La elección de Greta como ‘poster girl’ del apocalipsis responde a las mismas motivaciones que llevan a la CIA a inventarse a una niña siria en Alepo que, en un perfecto inglés y con un asombroso conocimiento de la situación política internacional, tuiteaba lacrimógenas peticiones de ayudas contra los bombardeos de Assad. Porque los niños conmueven, enternecen, y en nuestro subconsciente colectivo aún pulula esa reverencia por la supuesta sabiduría sobrenatural de la inocencia infantil: Ex ore infantium et lactentium perfecisti laudem.

Y, sí, es abuso infantil. Un abuso iniciado por sus padres y por los adultos que la lanzaron en medio de una bien diseñada campaña, y aprovechado y explotado por líderes sin escrúpulos. Por una vez, el cuento de Andersen se había invertido y era el niño el que estaba desnudo y los reyes de este mundo los que callaron y fingieron que le adornaban magníficos ropajes. Que fuera una niña, y aún más una niña aquejada de una condición neuroatípica, cumplía, además, la función de avergonzar a cualquier crítico, porque, ¿qué malvado se atrevería a cuestionar la acrisolada pureza del mensaje de una niña ‘distinta’?
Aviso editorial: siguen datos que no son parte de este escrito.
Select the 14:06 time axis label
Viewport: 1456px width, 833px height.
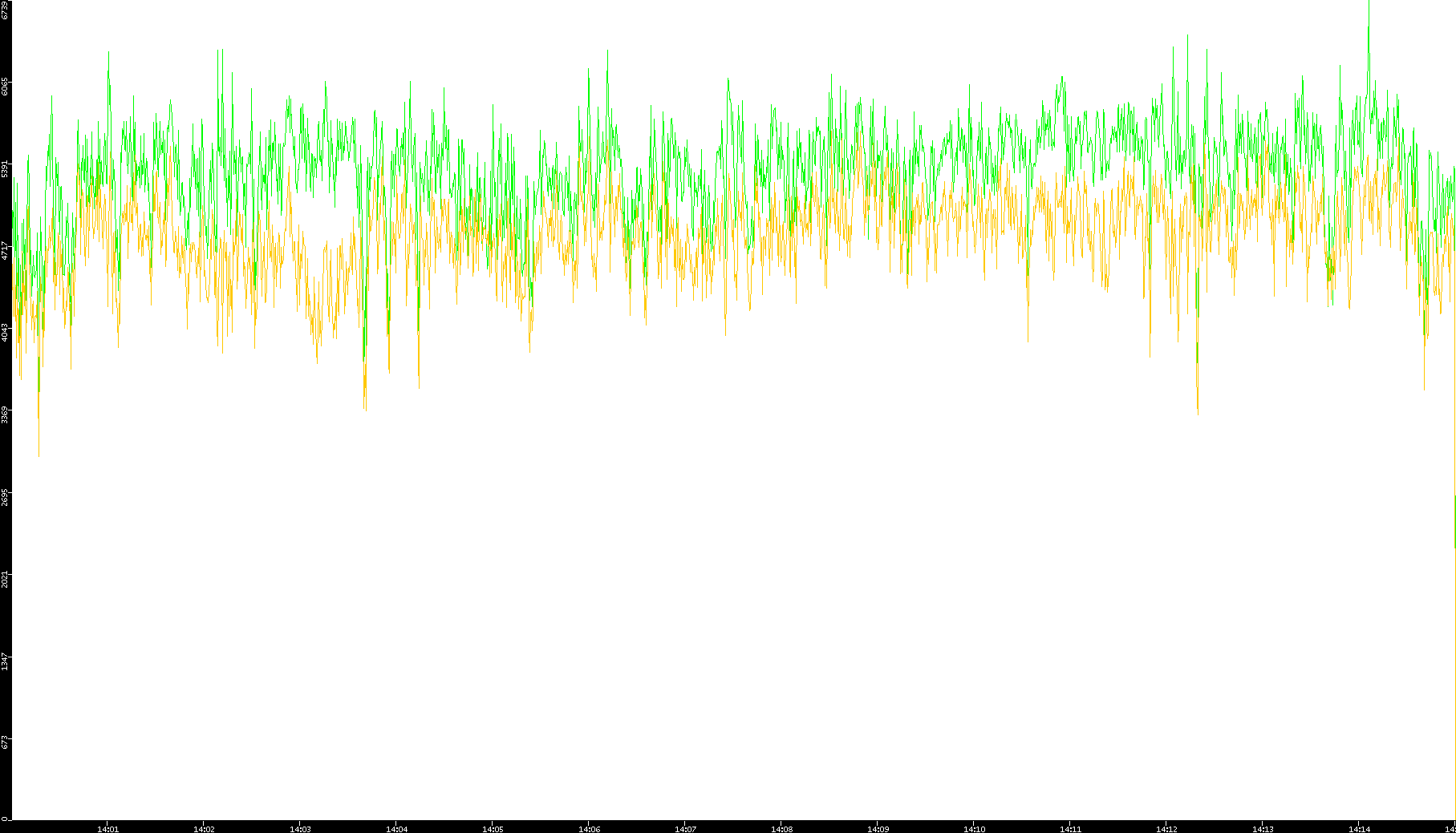(x=589, y=829)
Y, aunque malvados ha habido, en Occidente han sido silenciados y marginales. Pero olvidamos a menudo que el mundo es muy grande, y que hay muchos países que ni comulgan con nuestro masoquismo cultural ni lo entienden. A China, por ejemplo, el mayor contaminador del planeta, nunca fue Greta a sermonear a sus líderes; no hubo ningún “¿cómo os atrevéis?” ceñudo dirigido a Xi Jinping, siquiera virtual. Porque una de las leyes no escrita fundamentales en el victimismo permanente que es la base de nuestra actual vida política es que no se protesta ante el mayor culpable, sino ante el que tiene probabilidades de hacerte caso. Y quien dice China, dice la India.
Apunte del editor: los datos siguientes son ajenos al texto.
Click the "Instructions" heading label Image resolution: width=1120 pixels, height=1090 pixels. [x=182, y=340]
La polémica empezó con unos mensajes de Greta en redes, incluyendo un «manual» para apoyar las protestas de agricultores a finales de noviembre cerca de Delhi contra las leyes agrícolas. En los tuits compartidos se podían leer mensajes de la organización canadiense Poetic Justice Foundation, en los que se daban instrucciones a Greta Thunberg sobre lo que debía decir con relación a las manifestaciones contra el gobierno. Entre las instrucciones estaba la de etiquetar a famosos como la cantante Rihanna o la sobrina de la vicepresidente de Estados Unidos, Kamala Harris. Y el gobierno de Delhi, ya ‘calentito’ con las injerencias de la niña mesías, aprovechó la circunstancia para ordenar a la unidad informática de su policía que investigara el manual de marras. A la India no se le puede acusar de ‘eurocentrismo’ ni de racismo; de hecho, a ningún país ajeno a Occidente se le puede acusar de casi nada en nuestro entorno políticamente correcto. Así que es adecuado que sean ellos los que, por fin, digan en alto lo que cualquiera con dos dedos de frente ya sabía: que Greta es un producto de marketing al servicio de las élites.